• [REQUIRED WORK]: For every record beneath this instruction, give an exact repetition, omitting images.

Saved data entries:
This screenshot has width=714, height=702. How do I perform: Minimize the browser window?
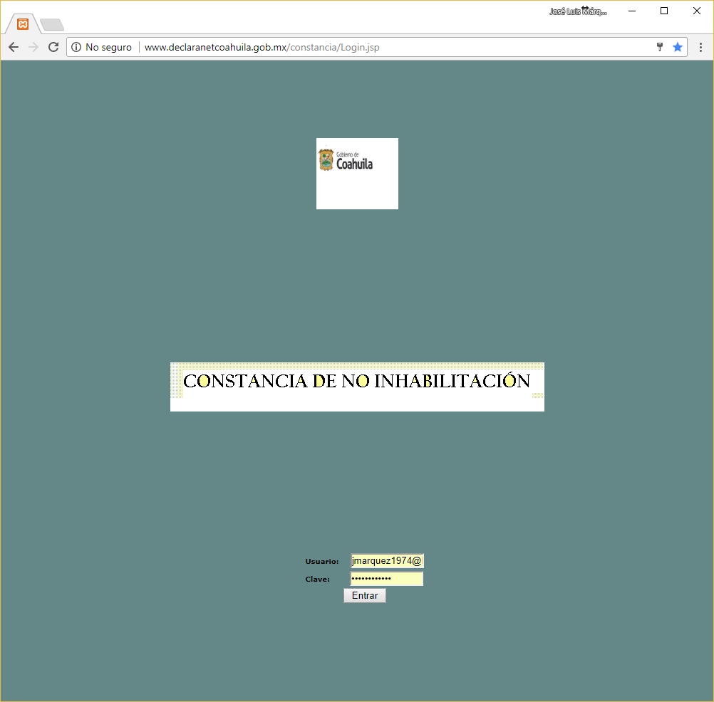631,11

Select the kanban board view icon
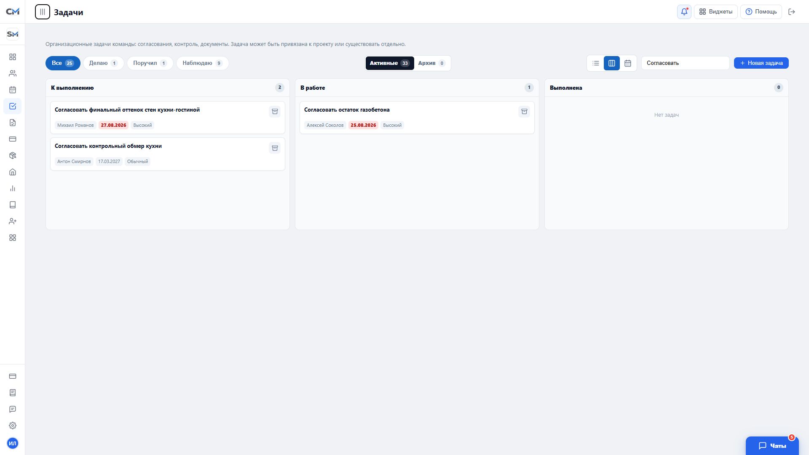(611, 63)
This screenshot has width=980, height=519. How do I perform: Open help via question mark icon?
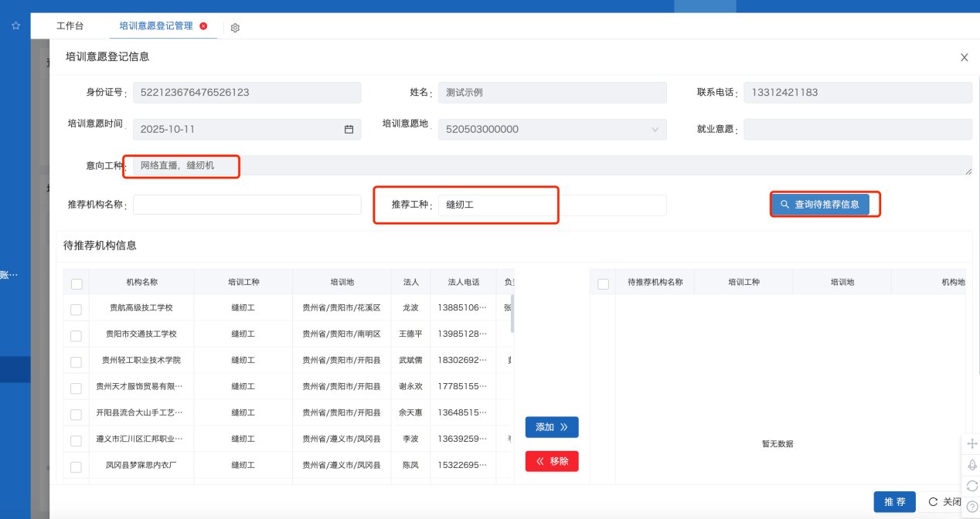[x=972, y=506]
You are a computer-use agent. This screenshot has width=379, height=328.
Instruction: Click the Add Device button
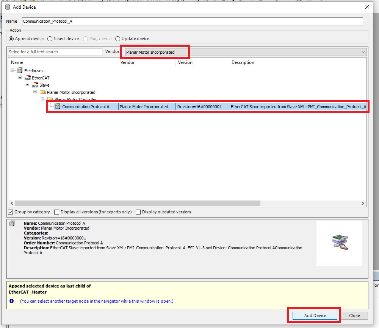[315, 316]
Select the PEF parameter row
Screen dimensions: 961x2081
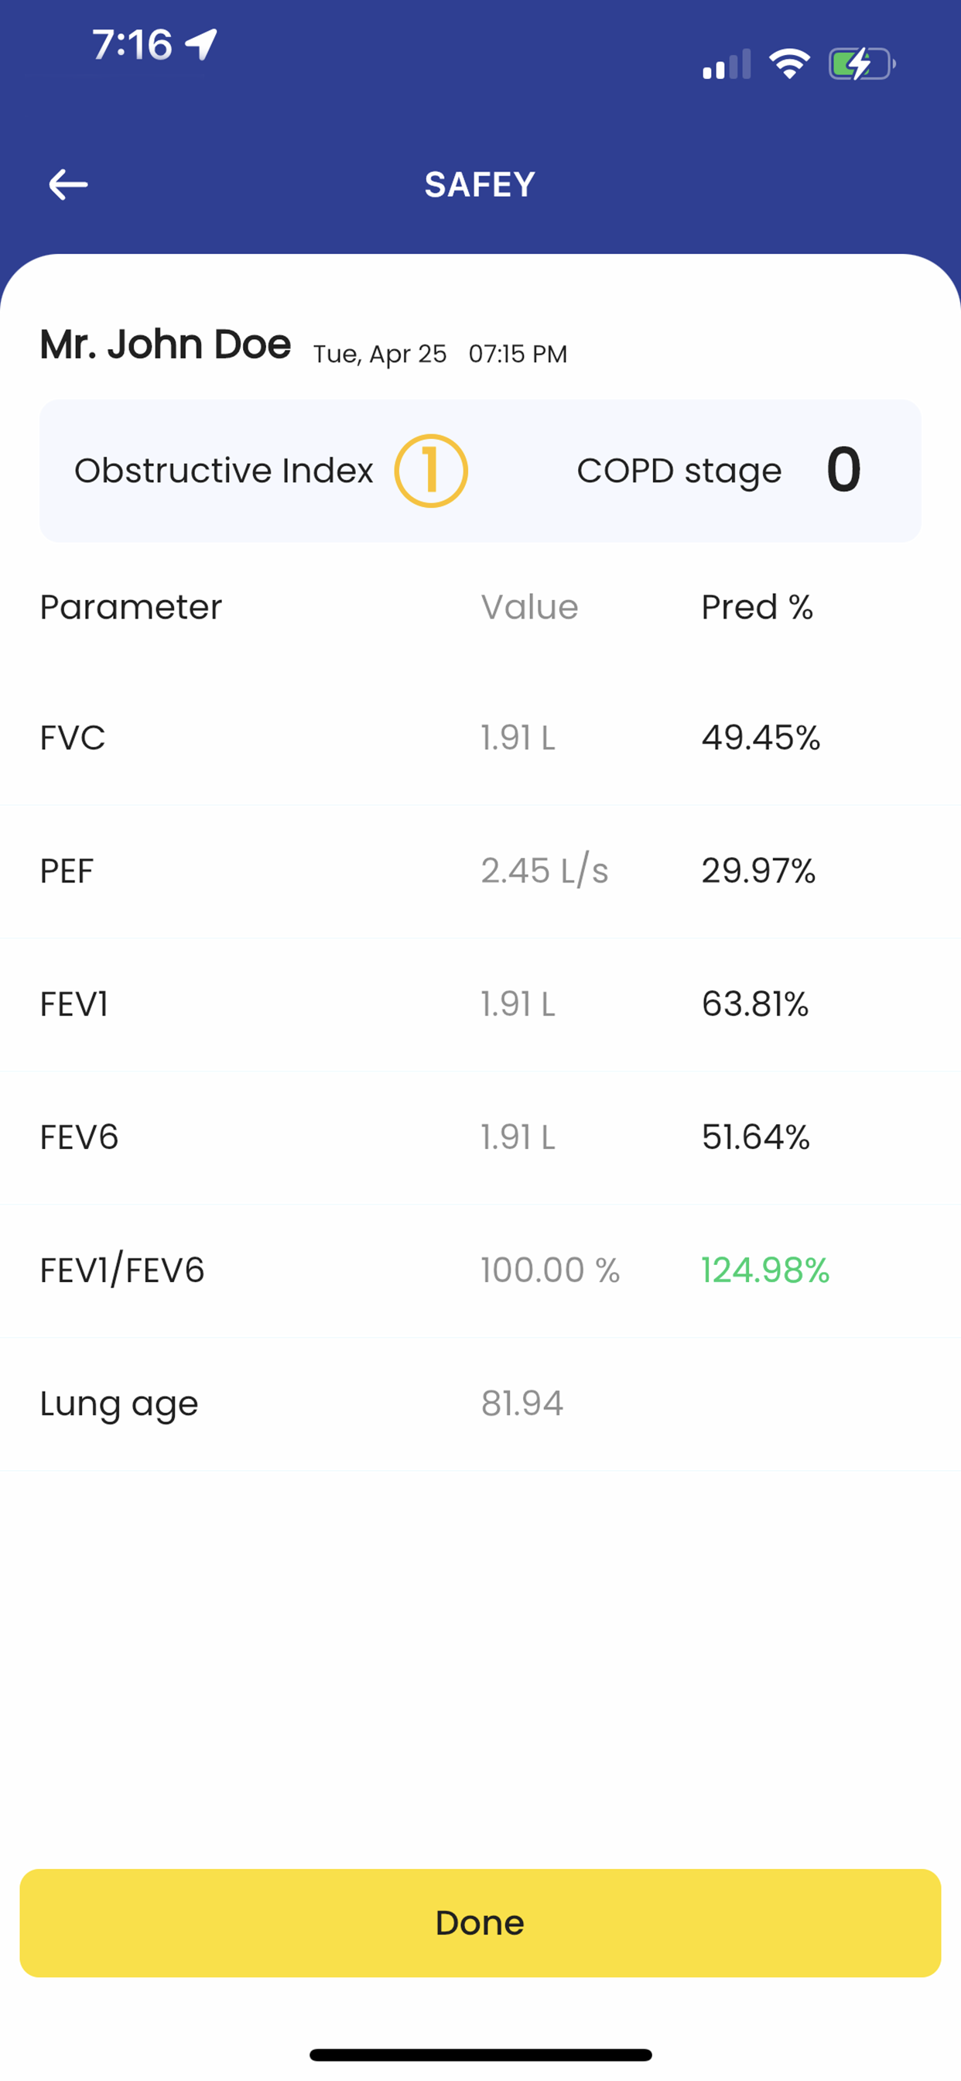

• [EXERCISE SOLUTION]:
This screenshot has width=714, height=702. How do I perform: Minimize the browser window?
631,11

Select the kanban board view icon
(611, 63)
This screenshot has width=980, height=519. How do I perform: Open help via question mark icon?
[x=972, y=506]
You are a computer-use agent. This screenshot has width=379, height=328.
Instruction: Click the Add Device button
[315, 316]
Select the PEF parameter row
Screen dimensions: 961x2081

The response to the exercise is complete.